[Start of Attachment]

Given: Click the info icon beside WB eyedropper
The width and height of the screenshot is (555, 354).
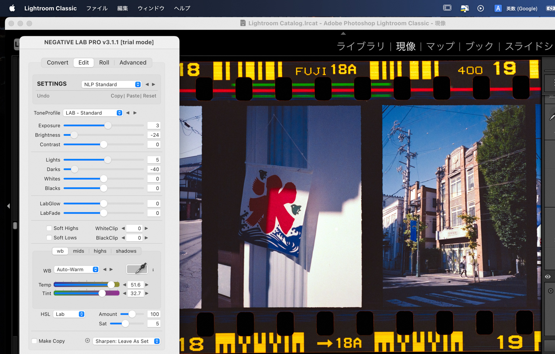Looking at the screenshot, I should click(x=153, y=270).
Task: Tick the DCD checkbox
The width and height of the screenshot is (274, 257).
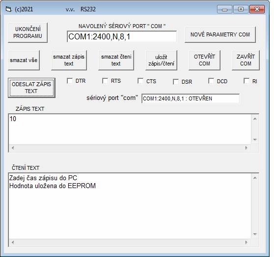Action: pyautogui.click(x=211, y=81)
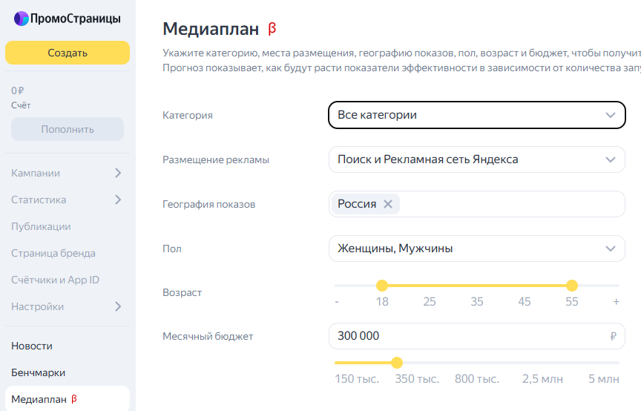The width and height of the screenshot is (641, 411).
Task: Open Публикации in the sidebar
Action: (41, 226)

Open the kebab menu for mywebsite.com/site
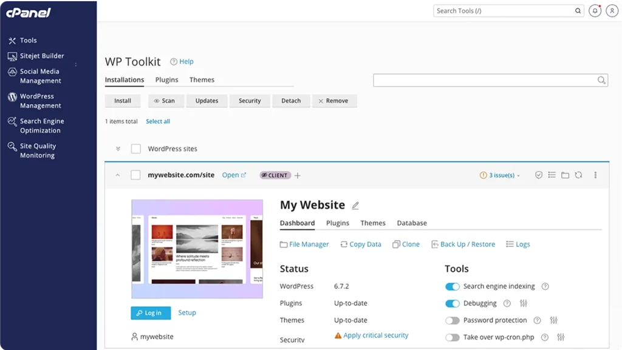pos(595,175)
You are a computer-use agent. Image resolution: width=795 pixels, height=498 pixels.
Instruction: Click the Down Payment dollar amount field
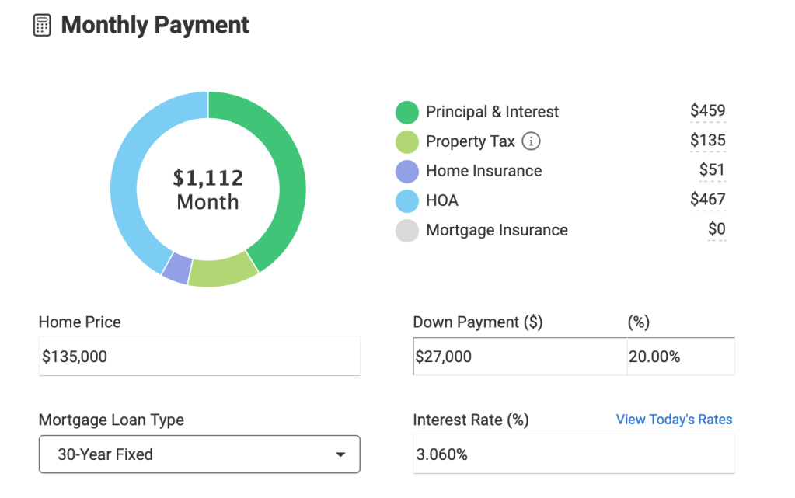coord(519,357)
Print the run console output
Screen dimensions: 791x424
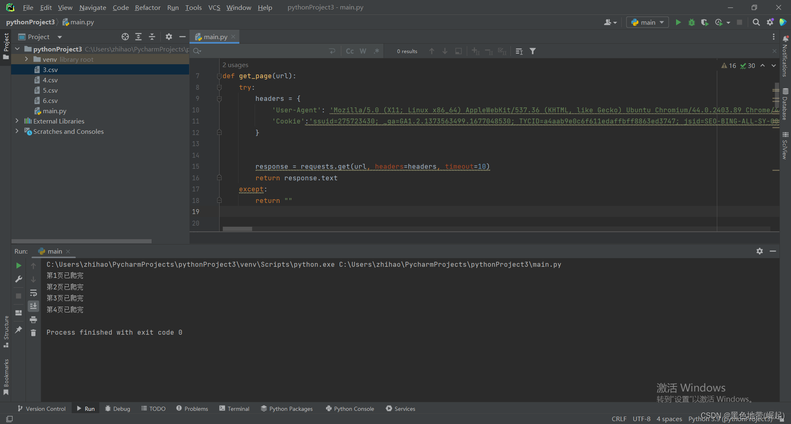click(x=33, y=320)
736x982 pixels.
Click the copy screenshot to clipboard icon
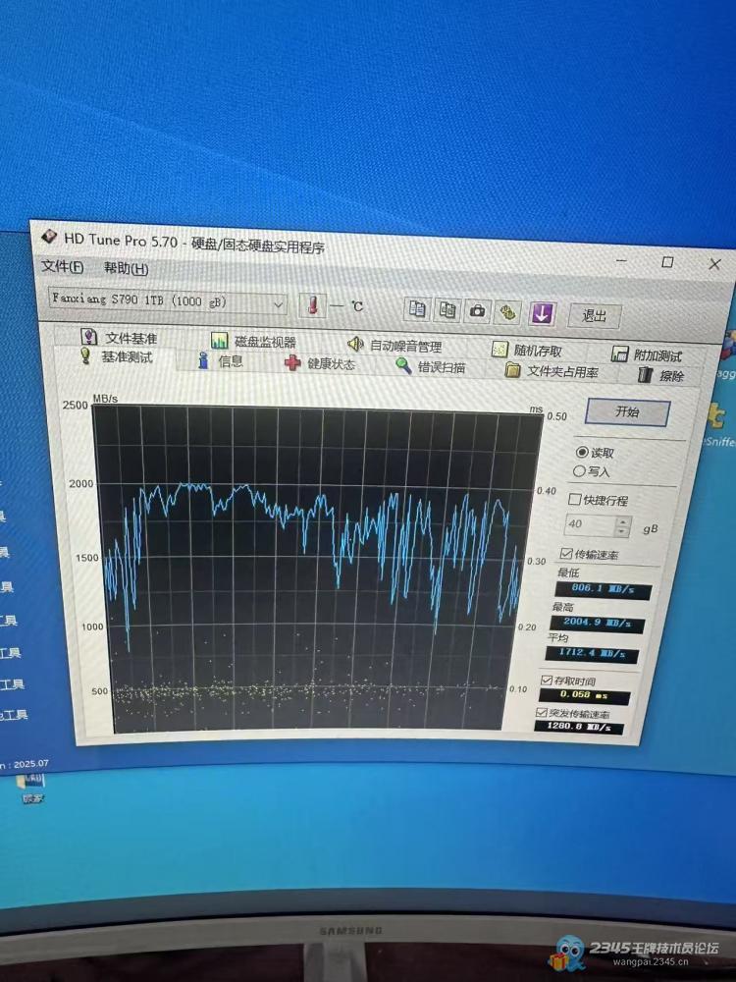(447, 310)
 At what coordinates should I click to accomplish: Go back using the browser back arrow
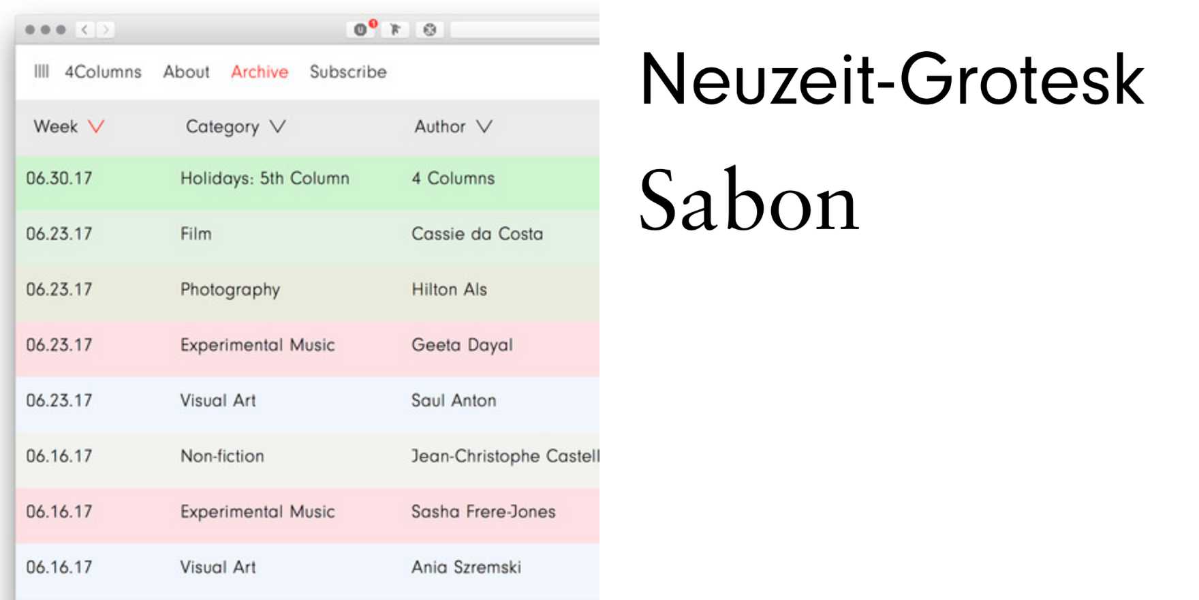coord(82,29)
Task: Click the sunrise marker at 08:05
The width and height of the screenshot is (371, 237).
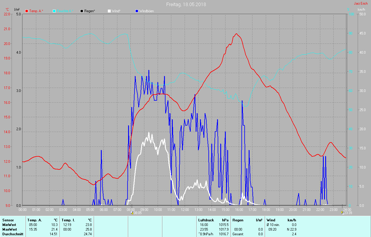Action: pos(132,213)

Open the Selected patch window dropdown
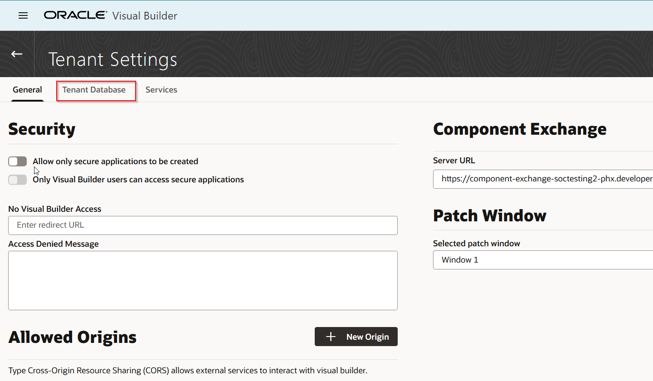pyautogui.click(x=542, y=260)
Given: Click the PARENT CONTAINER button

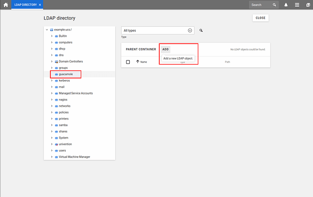Looking at the screenshot, I should [x=141, y=49].
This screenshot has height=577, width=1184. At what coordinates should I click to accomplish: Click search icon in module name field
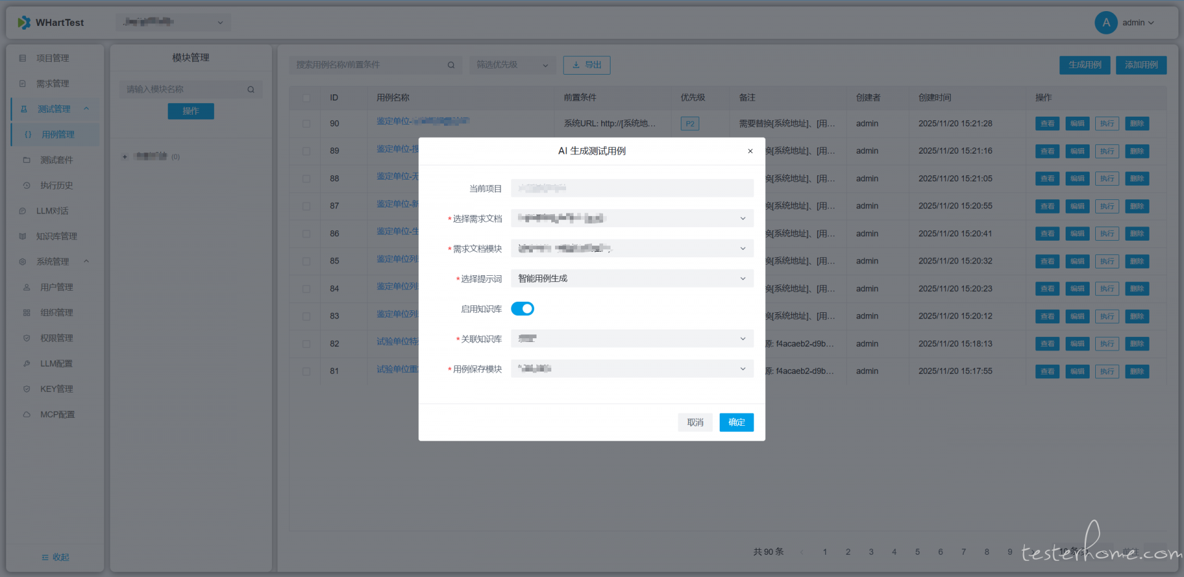(x=251, y=89)
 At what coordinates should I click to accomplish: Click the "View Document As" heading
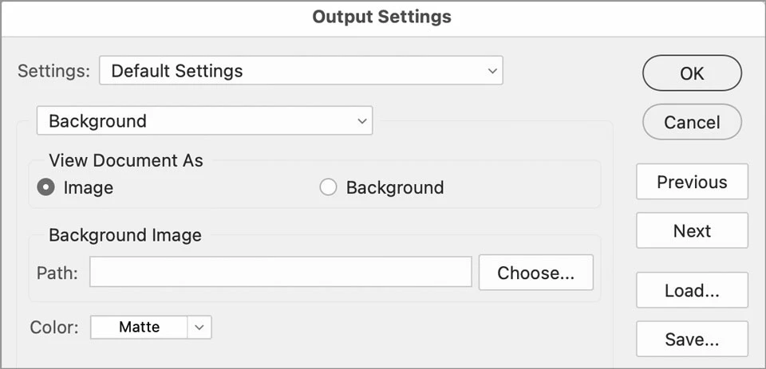coord(126,160)
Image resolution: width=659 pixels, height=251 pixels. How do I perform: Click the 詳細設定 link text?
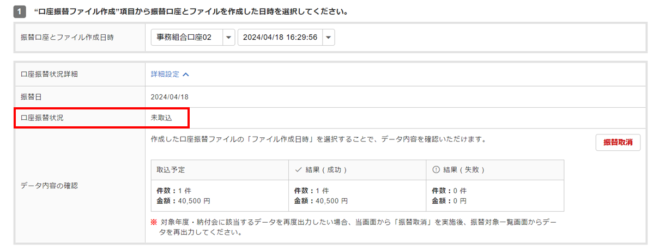coord(165,74)
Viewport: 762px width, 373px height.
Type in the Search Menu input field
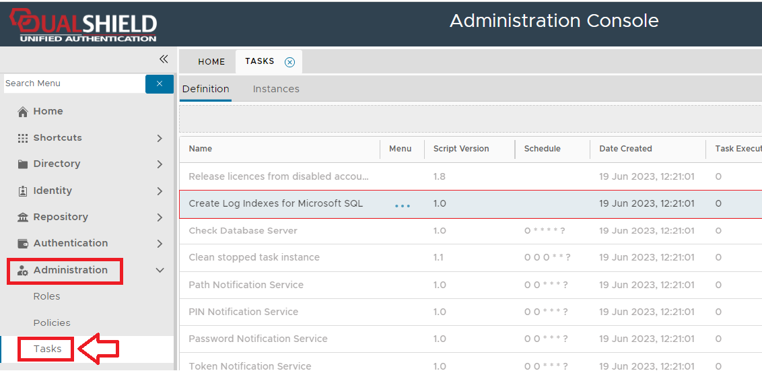(x=73, y=83)
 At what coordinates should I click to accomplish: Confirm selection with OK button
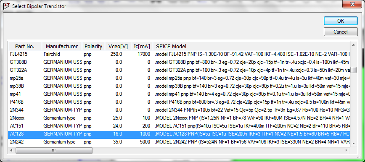click(x=341, y=21)
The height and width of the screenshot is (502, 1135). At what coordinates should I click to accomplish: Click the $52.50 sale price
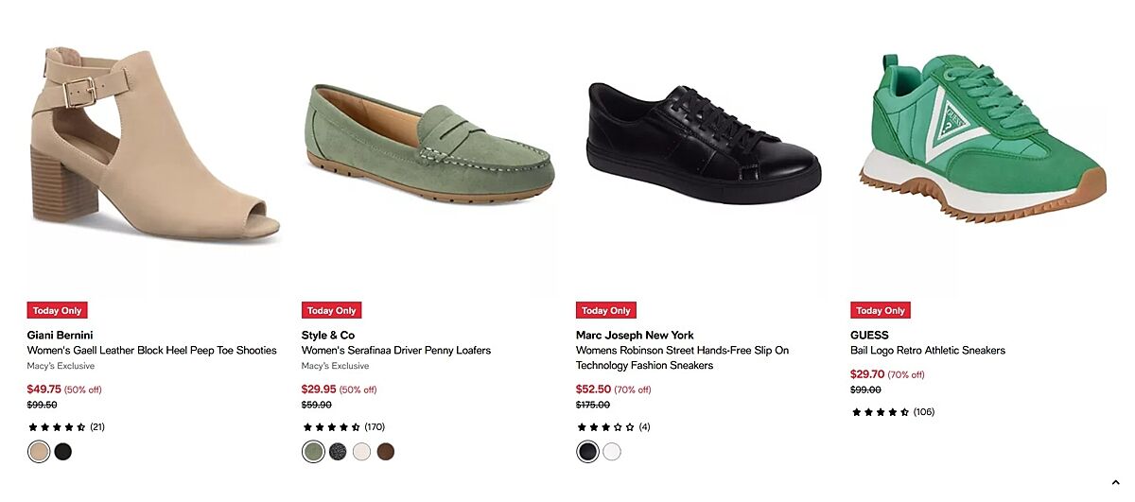coord(592,389)
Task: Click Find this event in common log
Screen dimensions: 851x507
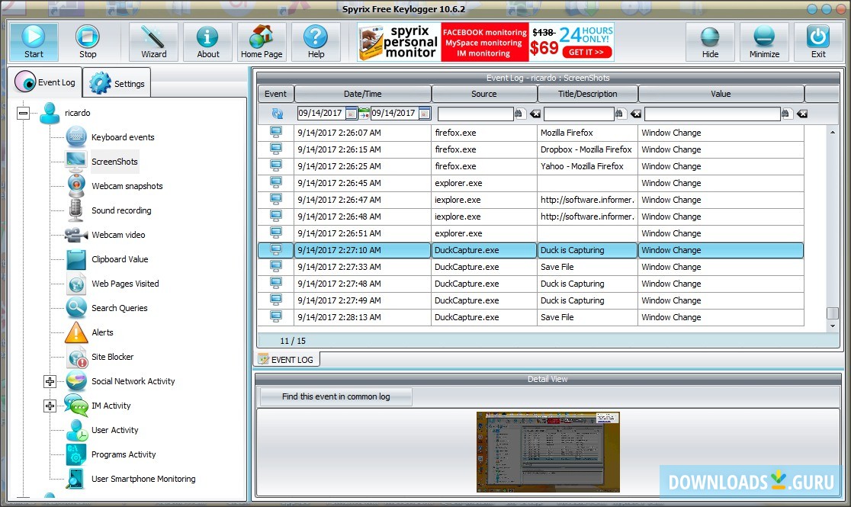Action: pos(336,396)
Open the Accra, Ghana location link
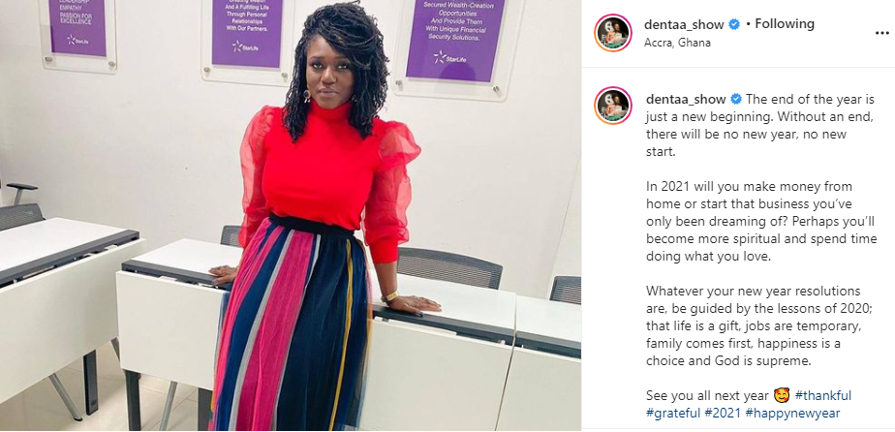The height and width of the screenshot is (432, 895). [x=677, y=43]
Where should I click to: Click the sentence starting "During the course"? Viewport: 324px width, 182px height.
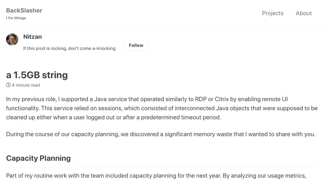point(161,134)
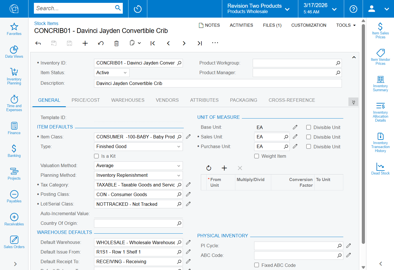Switch to the PRICE/COST tab

pyautogui.click(x=85, y=100)
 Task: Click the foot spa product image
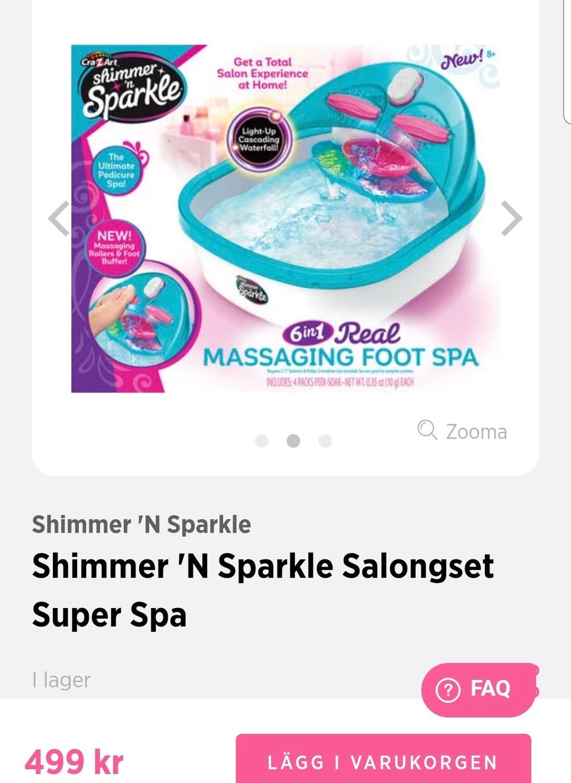click(x=286, y=218)
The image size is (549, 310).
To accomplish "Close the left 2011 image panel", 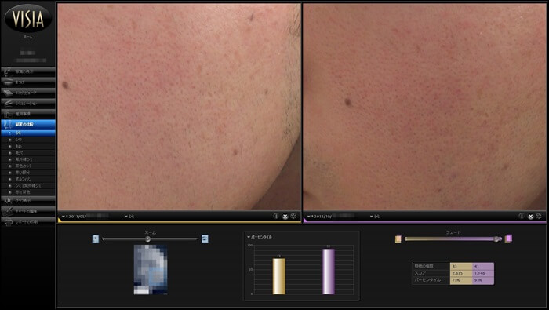I will [285, 217].
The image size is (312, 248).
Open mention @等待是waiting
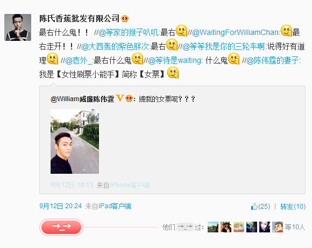[x=174, y=60]
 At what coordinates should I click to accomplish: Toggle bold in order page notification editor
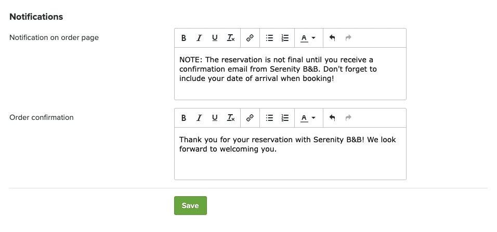184,38
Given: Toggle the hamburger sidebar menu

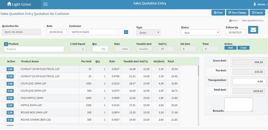Looking at the screenshot, I should pos(45,4).
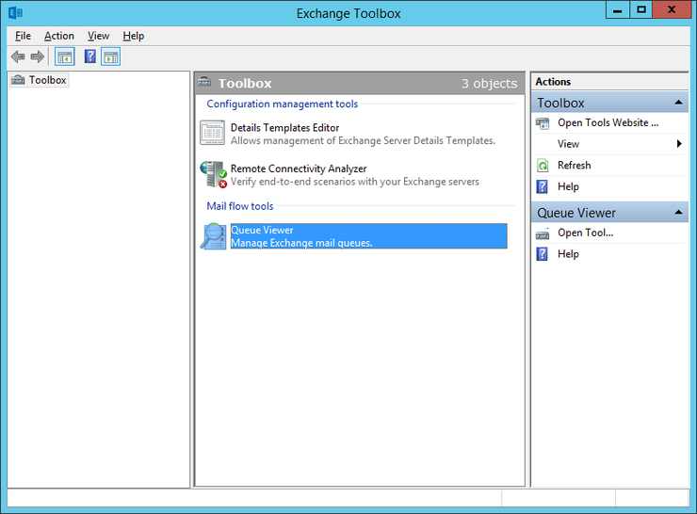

[End of Attachment]

**TASK DESCRIPTION**
Please filter the listing down to lines that include the word "size".

**YOUR RESPONSE**
The image size is (549, 310).
The image size is (312, 248).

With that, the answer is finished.